The Parthians were consummate horsemen, known for a military tactic called the "Parthian shot". The empire was famously a rival state of the Roman Empire.

Origins

:See Also: "Parni" and "Parthia (satrapy)".

The predecessors of the Parthians were a Scythian tribe known as the Parni, who were part of the Dahae Confederacy. Ancient Assyrian texts mention a country named "Partakka" or "Partukka" in the seventh century BC. At some point it was subjugated by the Medes, who were later overthrown in 550 BC by their Persian vassals, led by Cyrus the Great.

For the next two centuries the satrapy of Parthia was part of the Persian Achaemenid Empire. In 522 BC, Parthia joined King Phraortes of Media in a rebellion that was suppressed by Darius the Great. They fought with King Darius III of Persia during the Battle of Gaugamela against the Macedonians led by Alexander the Great (October 1st, 331 BC). They were commanded by Phrataphernes, who surrendered his satrapy to Alexander in the summer of 330. Phrataphernes was reappointed Satrap and also given control over Hyrcania in 323 BC.

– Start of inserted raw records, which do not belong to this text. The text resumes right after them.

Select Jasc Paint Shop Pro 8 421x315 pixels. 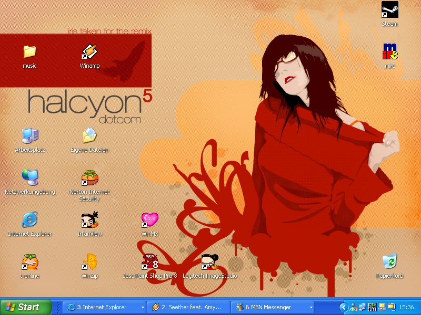(150, 261)
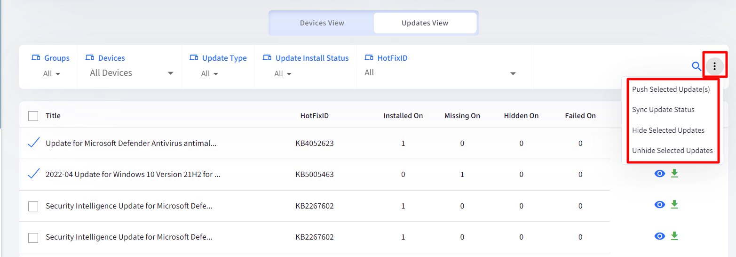The image size is (736, 257).
Task: Select Push Selected Update(s) menu entry
Action: click(x=671, y=89)
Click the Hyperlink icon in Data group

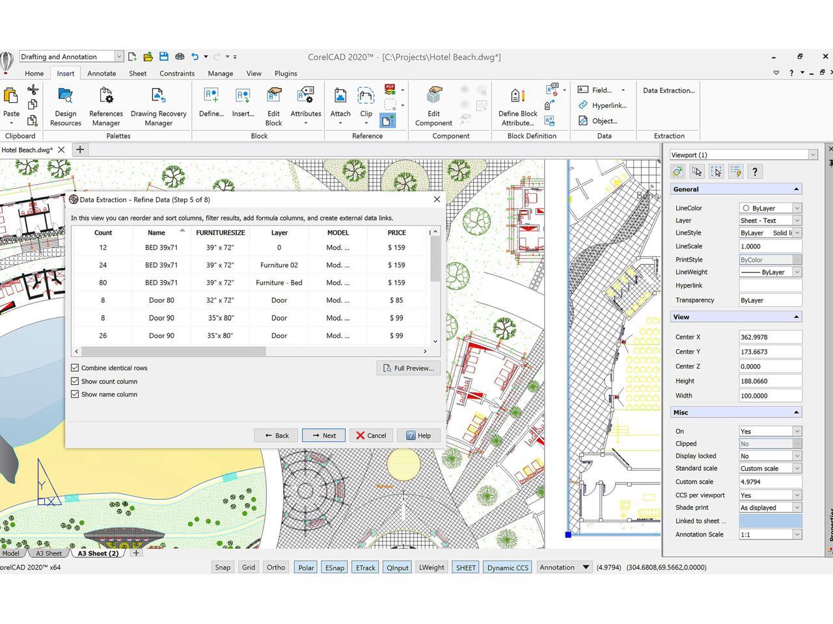(x=583, y=105)
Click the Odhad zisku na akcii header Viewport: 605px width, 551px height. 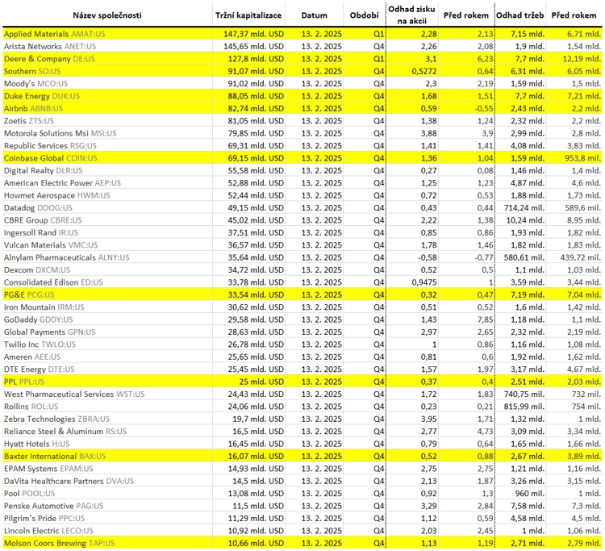[411, 15]
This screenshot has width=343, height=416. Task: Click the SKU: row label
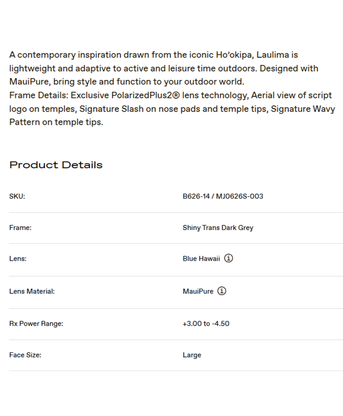(x=17, y=196)
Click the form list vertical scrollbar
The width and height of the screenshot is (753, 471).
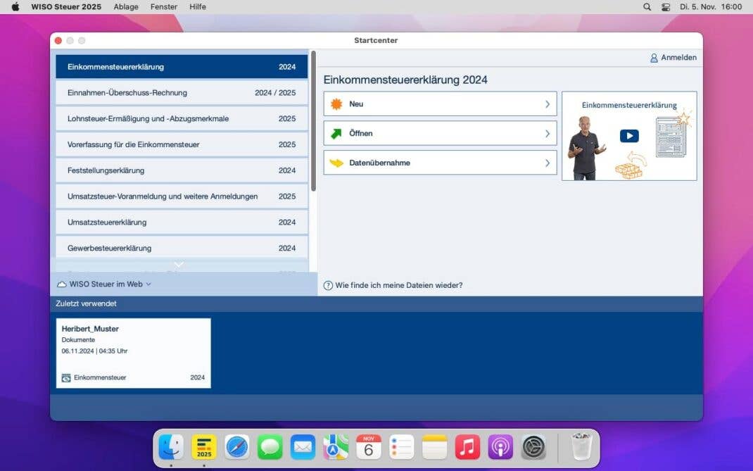pos(313,120)
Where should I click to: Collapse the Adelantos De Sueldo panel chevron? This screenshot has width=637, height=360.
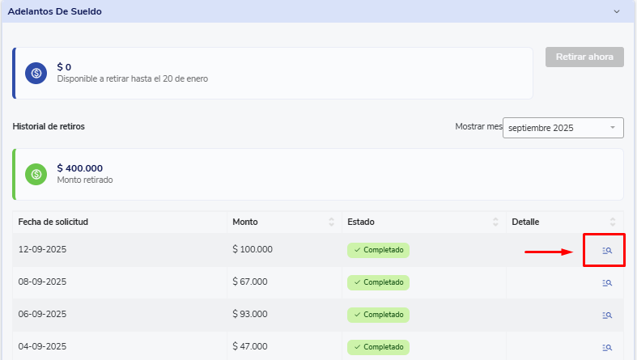617,12
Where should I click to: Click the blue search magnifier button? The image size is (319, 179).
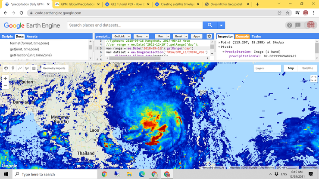point(210,25)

After Alexander's death, his Argead dynasty controlled Parthia during the reigns of Philip III of Macedon and Alexander IV of Macedon. After the empire's unity was shattered during the wars of the Diadochi, Parthia became part of the Seleucid Empire of Seleucus I Nicator. Around 245 BC, the Parthian Satrap Andragoras allied with Diodotus I of Bactria and revolted against the Seleucids to form his own kingdom.

Founding an Empire

Arsaces I became the leader of the Parni tribe. Under pressure from the Bactrians, the Parni sought refuge in Parthia. In 238 BC Arsaces killed Andragoras, the rebellious satrap of the Parthia. [cite encyclopedia |year=2008 |title =Andragoras |encyclopedia=Encyclopedia Brittanica |publisher=Encyclopedia Britannica Online|url=http://original.britannica.com/eb/article-9002268/Andragoras#21089.hook] According to Arrian, Arsaces was then killed and was succeeded by his brother; however modern historians believe that he ruled Parthia until 211 BC, when he was succeeded by his son Arsaces II.

:According to Justin, "He (Arsaces) was used to a life of pillage and theft, when he heard about the defeat of Seleucus against the Gauls. Relieved from his fear of the king, he attacked the Parthians with a band of thieves, vanquished their prefect Andragoras, and, after having killed him took the power over the nation" Justin, xli. 4.

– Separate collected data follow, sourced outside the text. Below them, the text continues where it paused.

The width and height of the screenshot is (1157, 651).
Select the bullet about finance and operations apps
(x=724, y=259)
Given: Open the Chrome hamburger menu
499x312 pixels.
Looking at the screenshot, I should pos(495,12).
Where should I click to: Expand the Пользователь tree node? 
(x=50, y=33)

In 209 BC, Antiochus the Great invaded Parthia during his campaign to restore the Seleucid Empire's eastern territories. Antiochus occupied Parthia's capital at Hecatompylus, then pushed into Hyrcania before King Arsaces II recognized Seleucid authority. With Parthia secured, Antiochus moved against the Greco-Bactrian Kingdom and fought King Euthydemus I for 3 years before securing peace. Antiochus concluded his eastern campaign with an expedition into India. Soon afterwards Antiochus was defeated by the Romans, which severely weakened the Seleucids and allowed Parthia to maintain its freedom from the Seleucids. Arsaces II died in 191 BC and was succeeded by Phriapatius.

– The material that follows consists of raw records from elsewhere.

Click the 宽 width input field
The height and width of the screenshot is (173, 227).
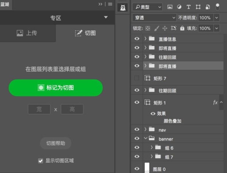point(39,109)
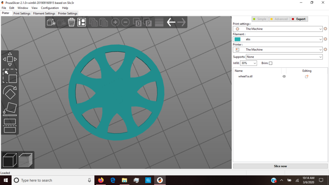Delete the selected model with trash icon

[71, 22]
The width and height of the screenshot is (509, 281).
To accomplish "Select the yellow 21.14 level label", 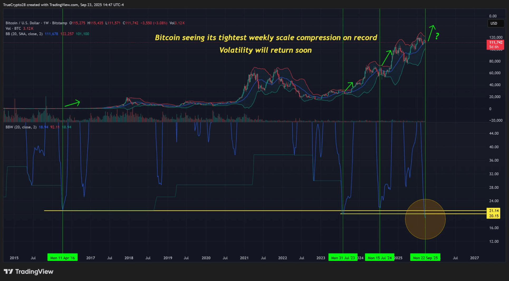I will point(494,211).
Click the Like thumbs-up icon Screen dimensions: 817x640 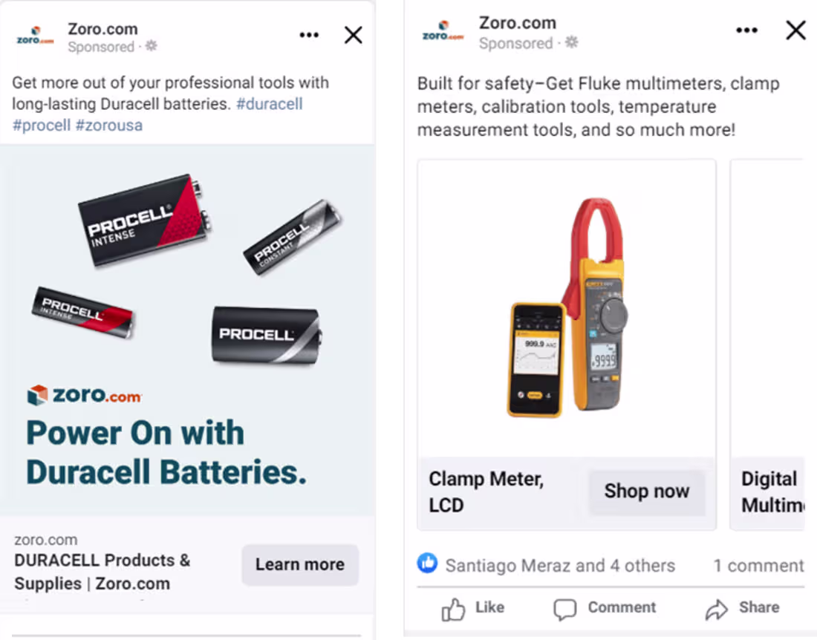pos(455,608)
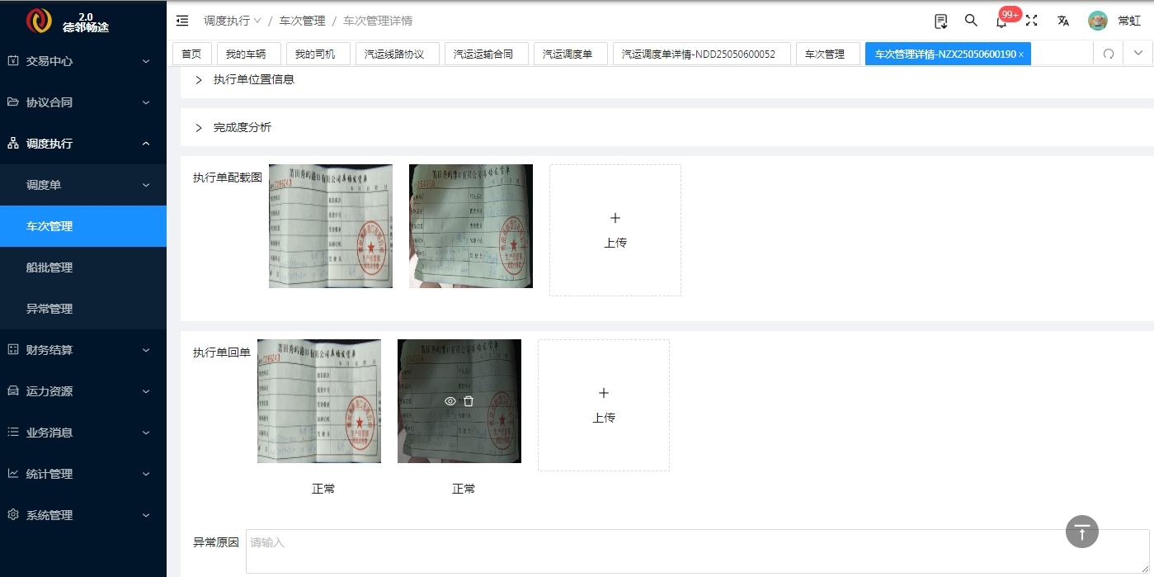Image resolution: width=1154 pixels, height=577 pixels.
Task: Open search using the magnifier icon
Action: tap(971, 21)
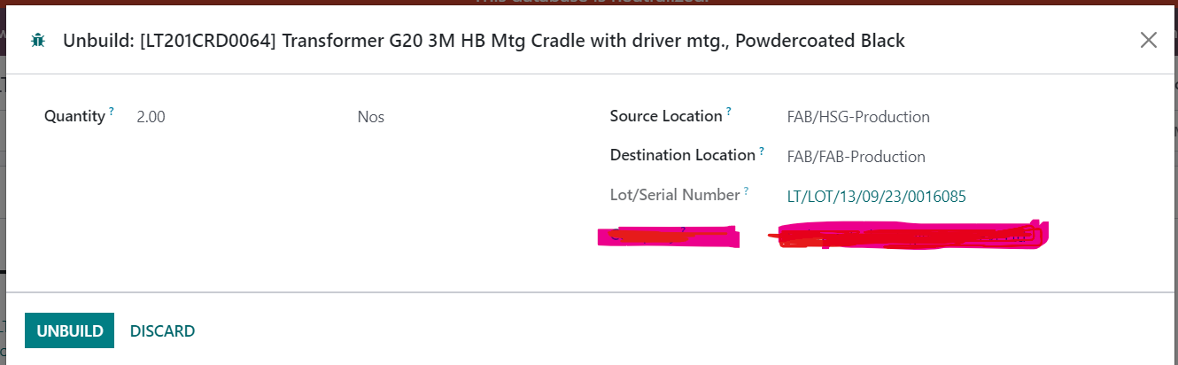The width and height of the screenshot is (1178, 365).
Task: Cancel using the DISCARD button
Action: point(162,330)
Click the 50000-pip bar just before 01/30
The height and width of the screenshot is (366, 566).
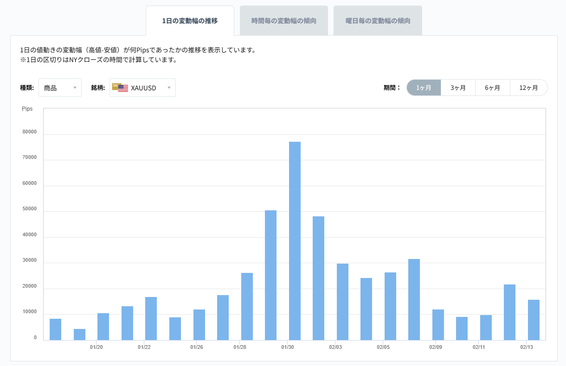[271, 273]
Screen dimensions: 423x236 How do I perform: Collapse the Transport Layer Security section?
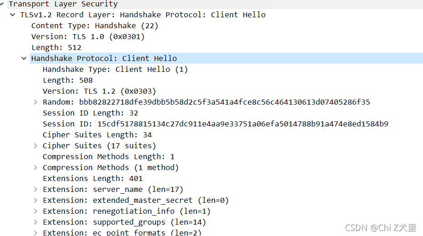pyautogui.click(x=2, y=4)
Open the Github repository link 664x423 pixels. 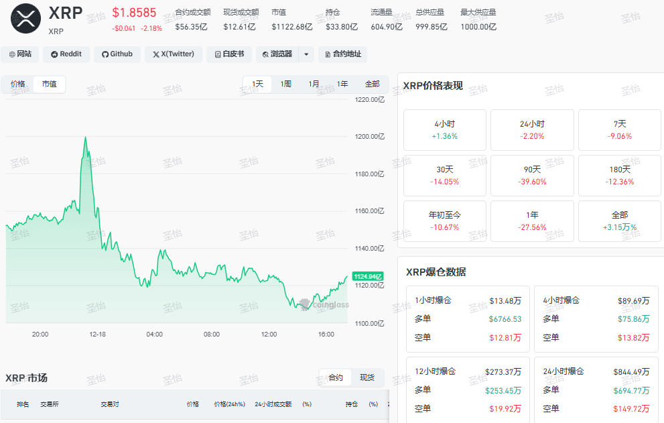click(117, 54)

In 171 BC, King Phraates I subdued the Mardi tribe, but was killed in battle against Scythians nomads. His brother Mithridates I survived the battle and became one of Parthia's greatest Kings. Profiting from the continuing erosion of the Seleucid Empire, Mithridates captured Herat in 167 BC, which disrupted the trade routest to India and effectively split the Hellenistic world into two parts.

The Seleucid monarchs resisted Parthian expansion as best as they could; Antiochus IV Epiphanes spent his last years campaigning against the newly emerging Iranian states. After initial successes in Armenia, his sudden death in 164 BC allowed the Parthians to take advantage of the ensuing dynastic squabbles to make even greater gains.

Golden Age of Parthia

In 139 BC, the Parthian king Mithridates I captured the Seleucid monarch Demetrius II Nicator, holding him captive for ten years while Parthian troops overwhelmed Mesopotamia and Media.

By 129 BC, the Parthians were in control of the lands east of the Tigris river, and established a winter encampment at Ctesiphon, downstream from modern Baghdad. Ctesiphon was then a small suburb directly across the river from Seleucia on the Tigris, the most Hellenistic city of western Asia. Because of their need of the wealth and trade provided by Seleucia, the Parthian armies limited their incursions to harassment, allowing the city to preserve its independence. In the heat of the Mesopotamian summer, the Parthian army would withdraw to the ancient Persian capitals of Susa and Ecbatana (modern Hamadan).

From around 130 BC, the Parthians suffered numerous incursions by Scythian nomads (also called the Tocharians from Bactria, possibly the Yuezhi), in which kings Phraates II and Artabanus I were successively killed. Scythians again invaded Parthia around 90 BC, putting king Sanatruces on the Parthian throne. In the early part of the first century BC, the Parthian empire seems to have suffered a very short and intense dark age, where little in writing survived.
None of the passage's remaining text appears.